• **What you need to do**
Quote everything from the line containing "Click Android icon for app 208805612" down to the end of the records, word for word, omitting the pictures.

• **Interface element records**
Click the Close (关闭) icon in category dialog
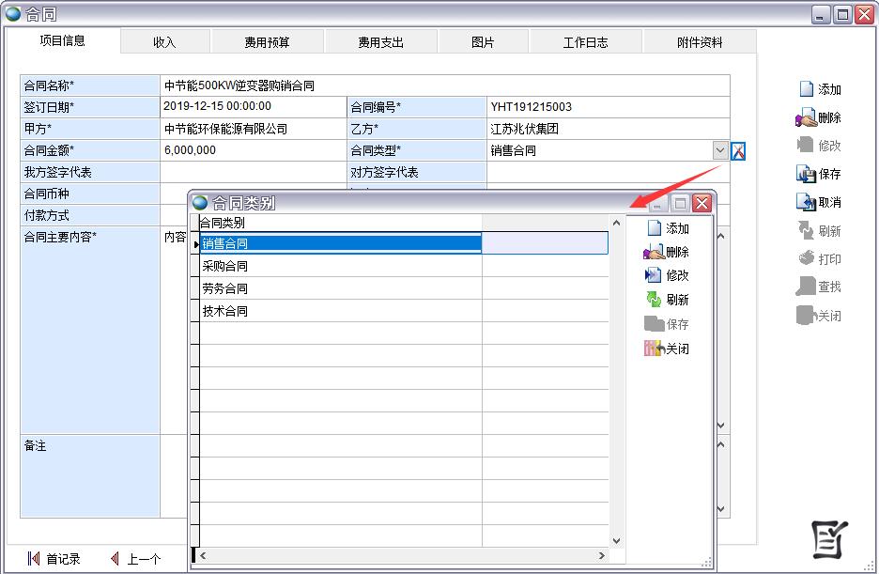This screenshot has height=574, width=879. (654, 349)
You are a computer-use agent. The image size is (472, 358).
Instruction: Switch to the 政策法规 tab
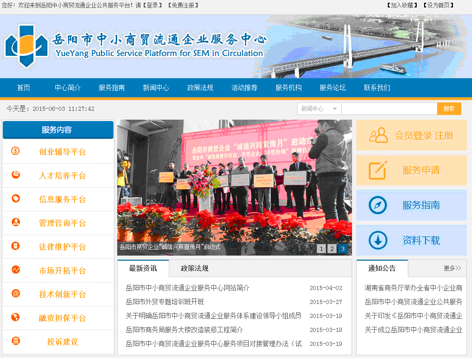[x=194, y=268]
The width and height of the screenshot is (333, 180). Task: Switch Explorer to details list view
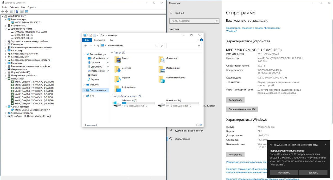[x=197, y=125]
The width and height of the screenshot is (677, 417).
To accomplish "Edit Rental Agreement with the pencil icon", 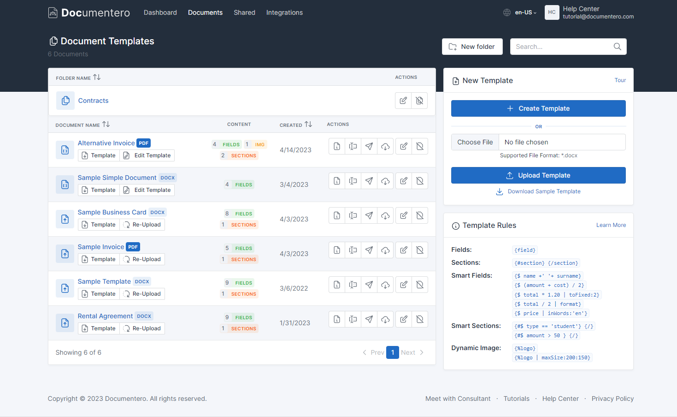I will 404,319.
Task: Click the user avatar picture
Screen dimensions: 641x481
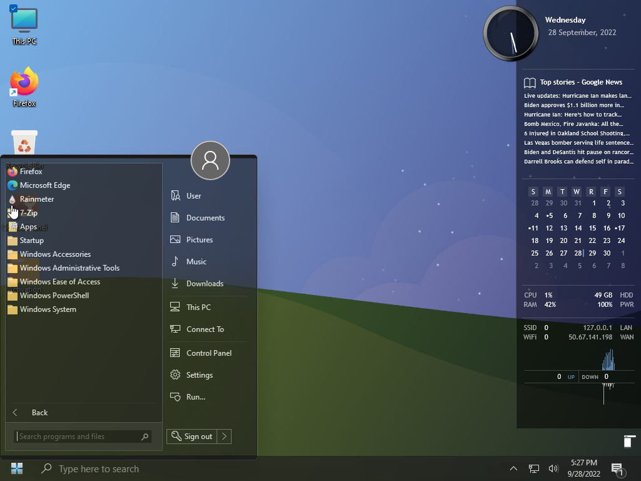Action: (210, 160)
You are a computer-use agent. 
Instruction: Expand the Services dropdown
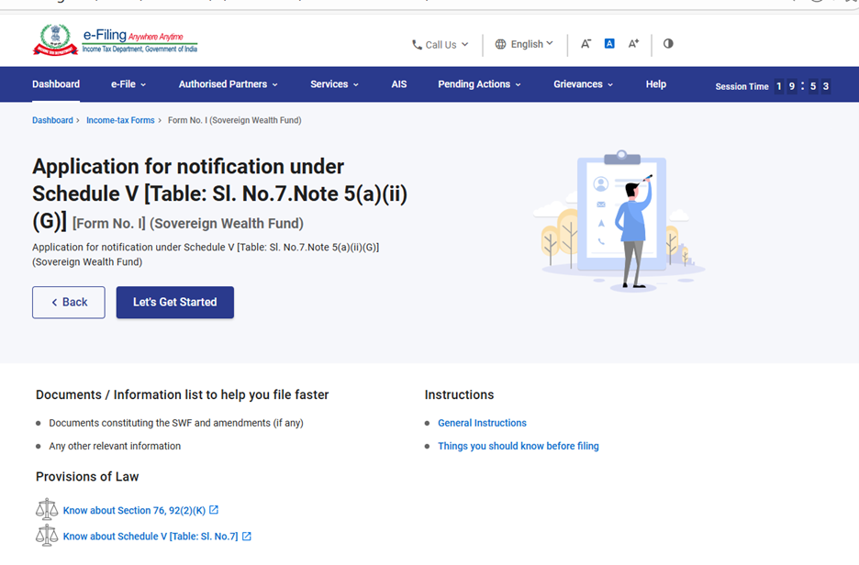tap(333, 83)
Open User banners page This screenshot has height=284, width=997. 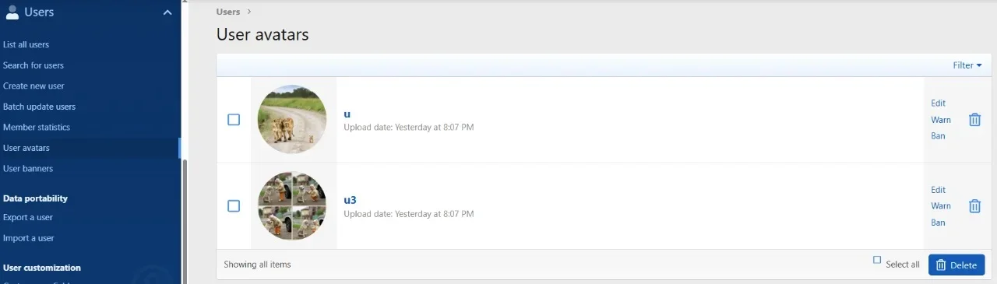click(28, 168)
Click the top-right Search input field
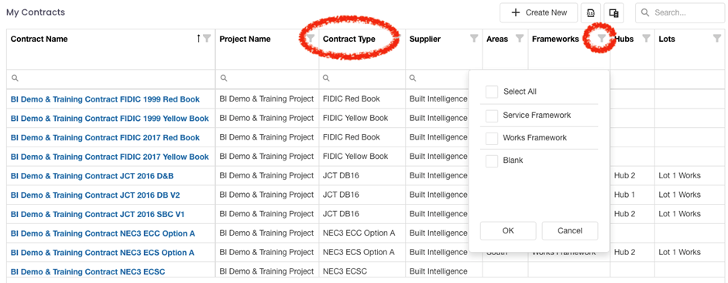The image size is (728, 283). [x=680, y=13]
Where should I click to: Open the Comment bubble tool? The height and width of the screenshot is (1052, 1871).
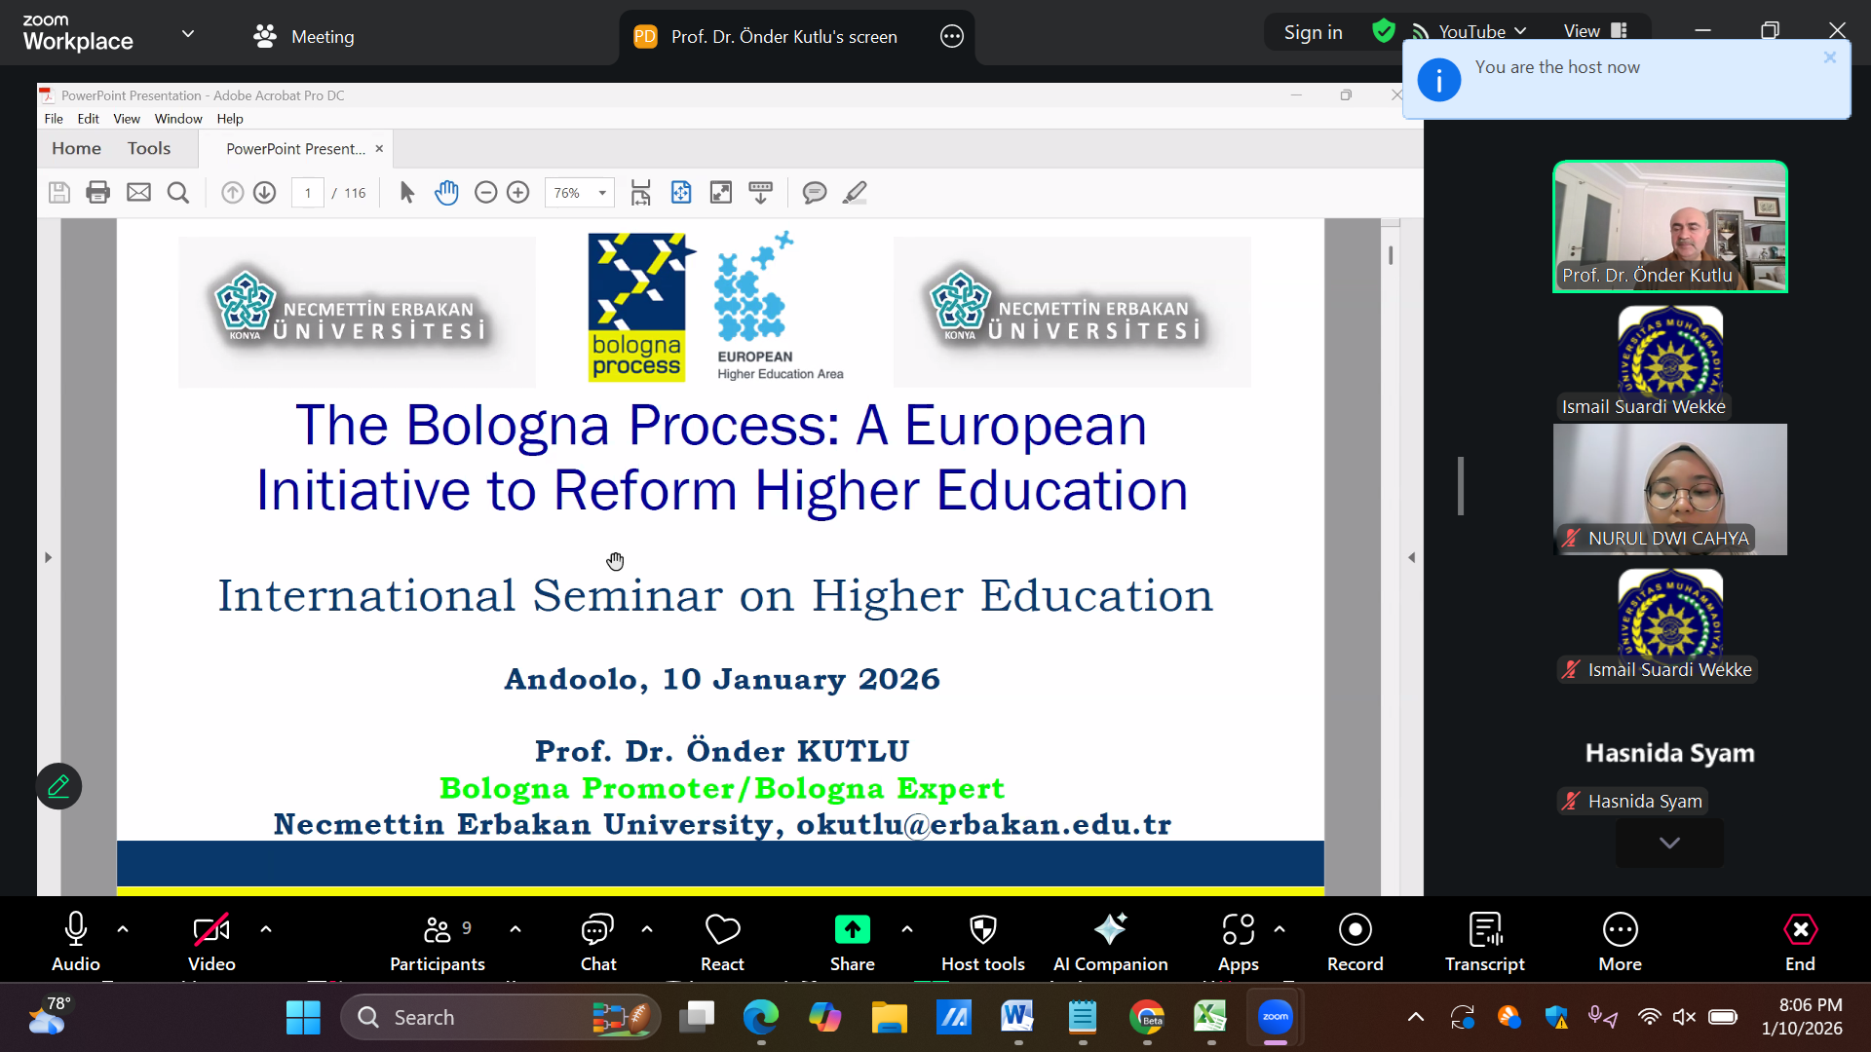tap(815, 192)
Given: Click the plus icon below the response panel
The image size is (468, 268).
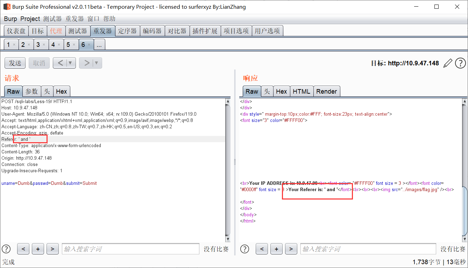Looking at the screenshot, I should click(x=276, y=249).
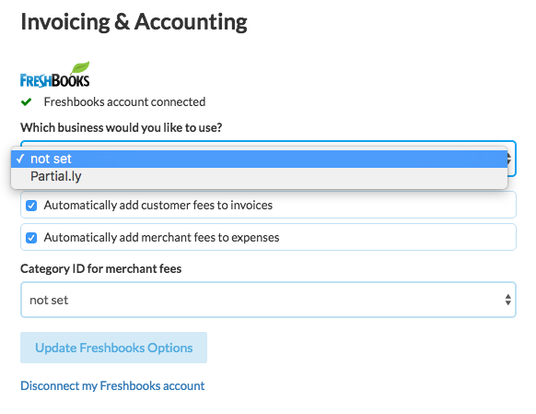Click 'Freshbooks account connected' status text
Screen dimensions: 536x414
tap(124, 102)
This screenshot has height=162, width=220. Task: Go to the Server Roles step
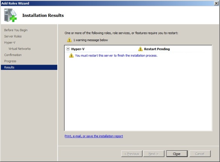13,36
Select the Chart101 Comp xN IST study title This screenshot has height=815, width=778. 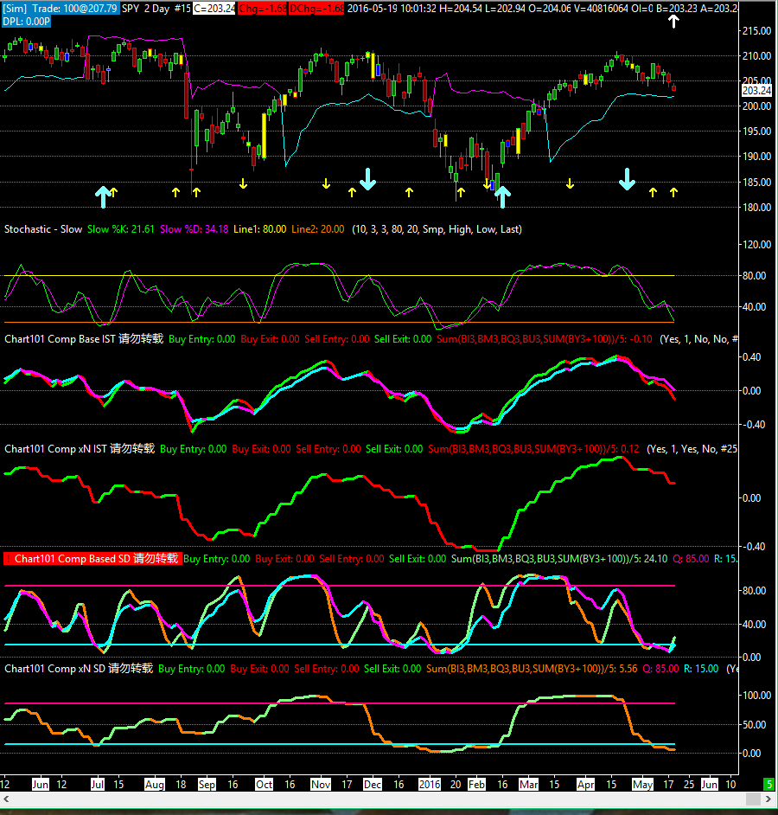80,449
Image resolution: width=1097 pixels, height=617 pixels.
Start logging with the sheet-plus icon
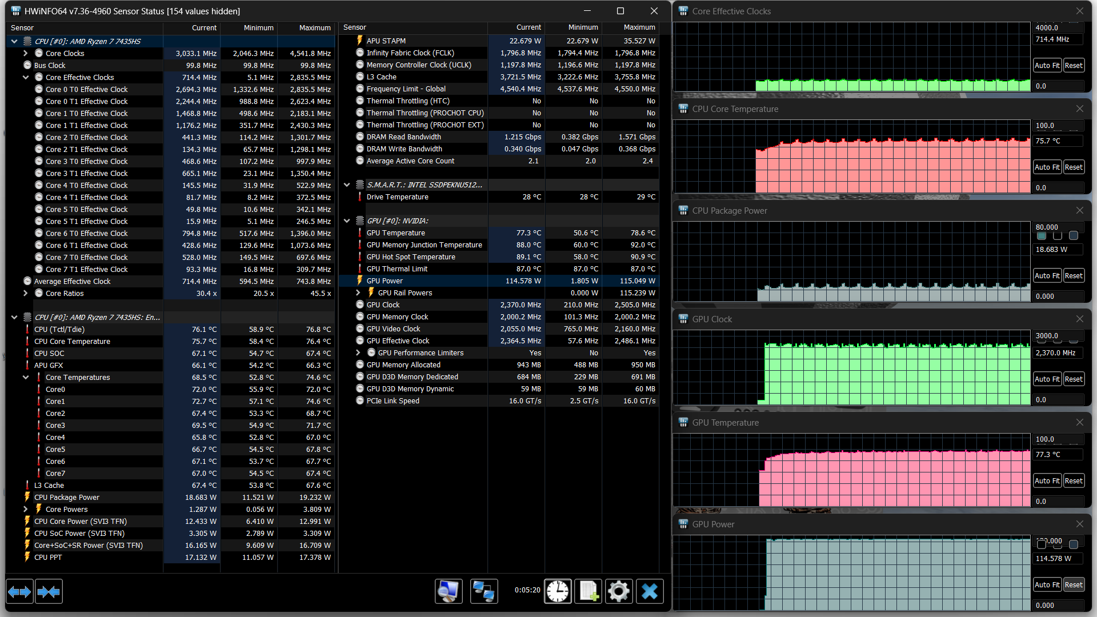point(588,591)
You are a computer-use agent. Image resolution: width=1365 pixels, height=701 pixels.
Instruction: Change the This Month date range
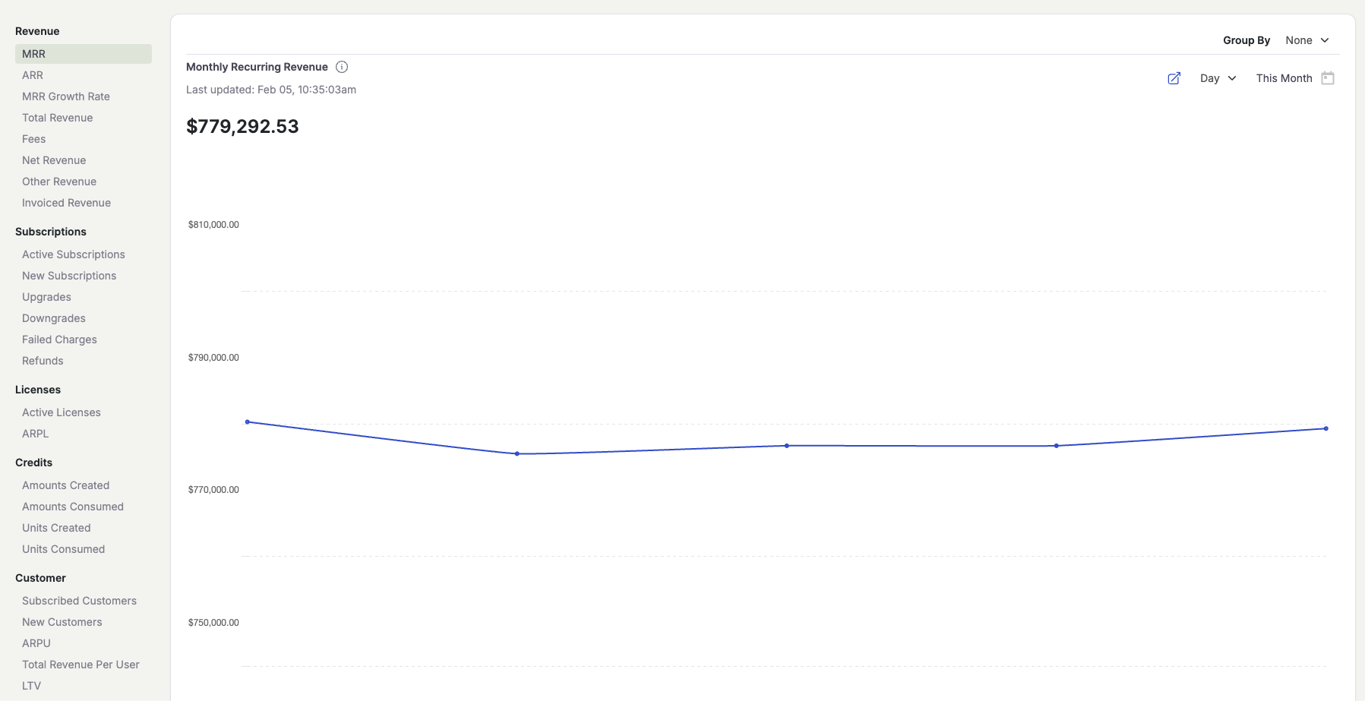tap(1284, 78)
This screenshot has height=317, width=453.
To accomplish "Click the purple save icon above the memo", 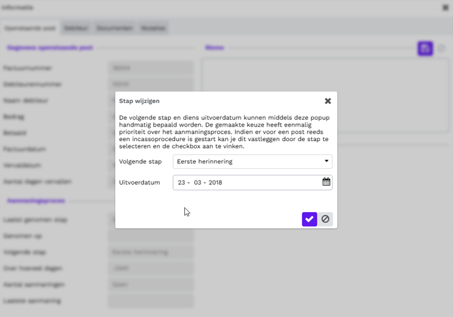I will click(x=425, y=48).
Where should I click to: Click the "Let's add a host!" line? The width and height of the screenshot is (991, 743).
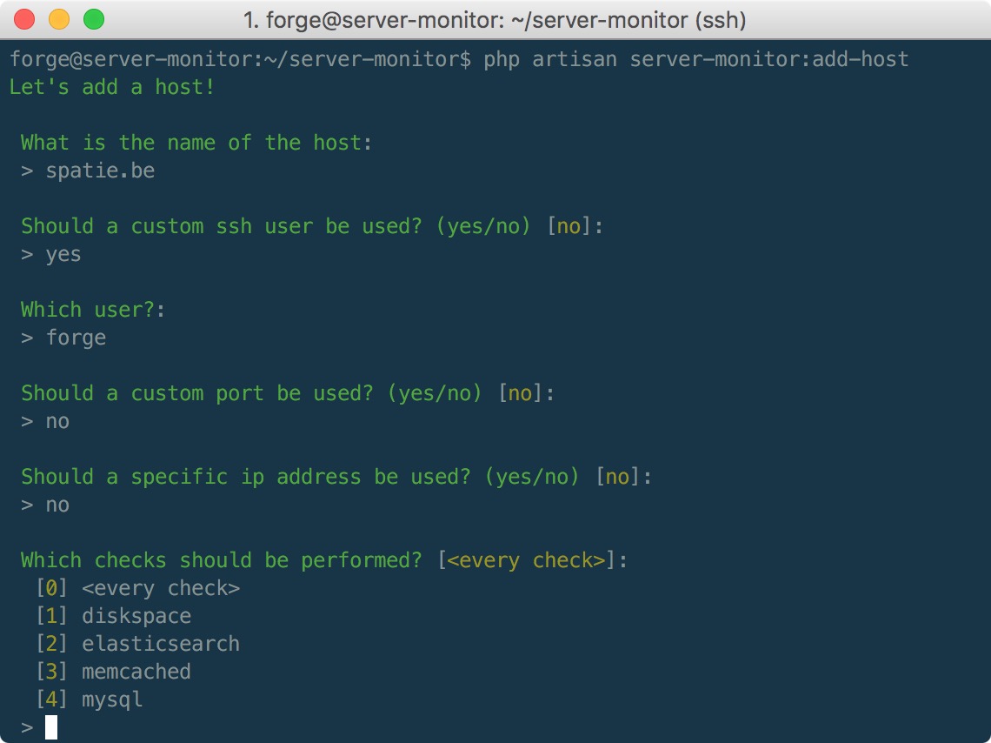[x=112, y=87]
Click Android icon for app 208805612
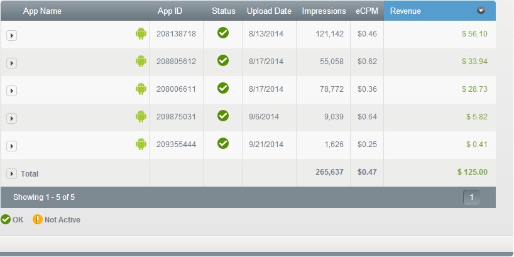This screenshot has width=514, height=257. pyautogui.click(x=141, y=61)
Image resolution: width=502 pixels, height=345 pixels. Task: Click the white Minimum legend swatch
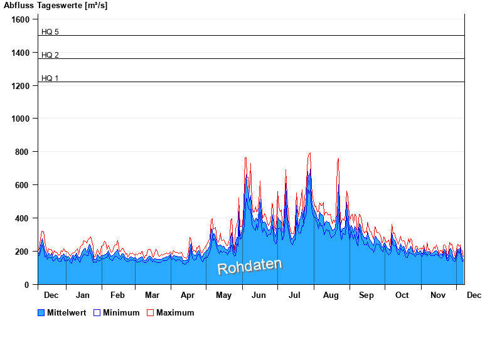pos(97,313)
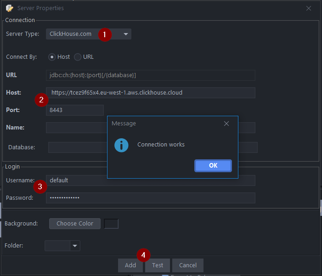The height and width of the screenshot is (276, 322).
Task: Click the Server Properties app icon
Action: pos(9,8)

• **Solution for this task**
Click Android icon for app 208805612
This screenshot has width=514, height=257. pyautogui.click(x=141, y=61)
Image resolution: width=502 pixels, height=345 pixels. Task: Click the white Minimum legend swatch
pos(97,313)
The height and width of the screenshot is (276, 322).
Task: Click the Server Properties app icon
Action: pos(9,8)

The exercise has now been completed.